Lorenzo Lotto, La Virgen y el Niño con san Ignacio de Antioquía, 1508, Galería Borghese, Roma // Detalle
15 Juan de la Cruz, 1991, p. 17
La herida de Cristo/Arma Christi (anónimo francés), del Salterio de Bonne de Luxemburgo (1345), fol. 331r, The Metropolitan Museum of Art, New York, The Cloisters Collection, 1969 (69.86).
Amador Vega en su texto “Experiencia mística y experiencia estética en la
modernidad” explica que “la herida de Cristo en el costado señala el final de la vida
corporal y el comienzo de la vida sobrenatural; para el creyente, además de ser una
imagen devocional de la pasión y muerte de Jesucristo, es también un símbolo de la fe
en la resurrección: la llaga abierta es la puerta de entrada para quien inicia la vía de la
imitatio Christi: una entrada al desierto y a la noche (…) travesía a un nuevo modo de
ser”16. Ese amoroso daño al cuerpo parece un camino seguro para acceder a un
conocimiento espiritual superior, para acceder a lo que Anguita se refirió como “el
huerto de espigas corporales” (15). En ese lugar demuestra cómo por la herida se
atraviesa hacia lo desconocido, hacia esa vida nueva, que termina muchas veces nutrida
por el éxtasis: “tiemble tu herida previa” (20). Una herida que también se renueva,
convirtiéndose en nuevas marcas que permiten la fusión: “tus nuevas llagas me recorren
como una madre al fuego” (20). La nueva vida otorgada por el traspaso de la herida ha
sido elaborada sólo gracias al cuerpo. Ahí, en el cuerpo, se instalan las llagas, sólo el
cuerpo guarda la potencia del traspaso. Gracias a una cabeza, a una mirada, es que se ha
podido dar paso a esta nueva composición del ser, que es ahora, en palabras de
Margarita Porete, un ser simple.
Bibliografía
- Anguita, Eduardo. Venus en el Pudridero, Santiago, Editorial Universitaria, 2011.

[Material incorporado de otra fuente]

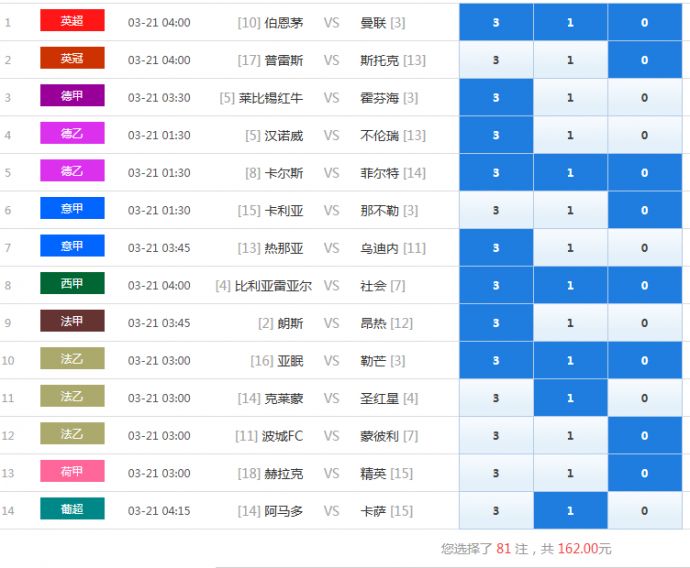The width and height of the screenshot is (690, 568).
Task: Toggle the 0 cell for 比利亚雷亚尔 vs 社会
Action: pyautogui.click(x=644, y=285)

- Álvarez, Javier. Éxtasis sin fe, Madrid, Trotta, 2000.
- Bachelard, Gaston. El agua y los sueños, México, FCE, 2003.
- Durand, Gilbert. Las estructuras antropológicas de lo imaginario. Introducción a la
arquetipología general, Madrid, Taurus, 1982.
- Foligno, Ángela. Libro de la vida. Vivencia de Cristo, Salamanca, Ediciones Sígueme,
1991.
- Maillard, Chantal. Contra el arte y otras imposturas, Valencia, Pre-textos, 2009.
- Porete, Margarita. El espejo de las almas simples, Madrid, Siruela, 2005.
- San Juan de la Cruz. Cántico espiritual, Burgos, Monte Carmelo, 1991.
---. Obras Completas, Burgos, BAC, 2009.
- Vega, Amador. “Experiencia mística y experiencia estética en la modernidad” en La
experiencia mística, Ávila, Trotta, 2004.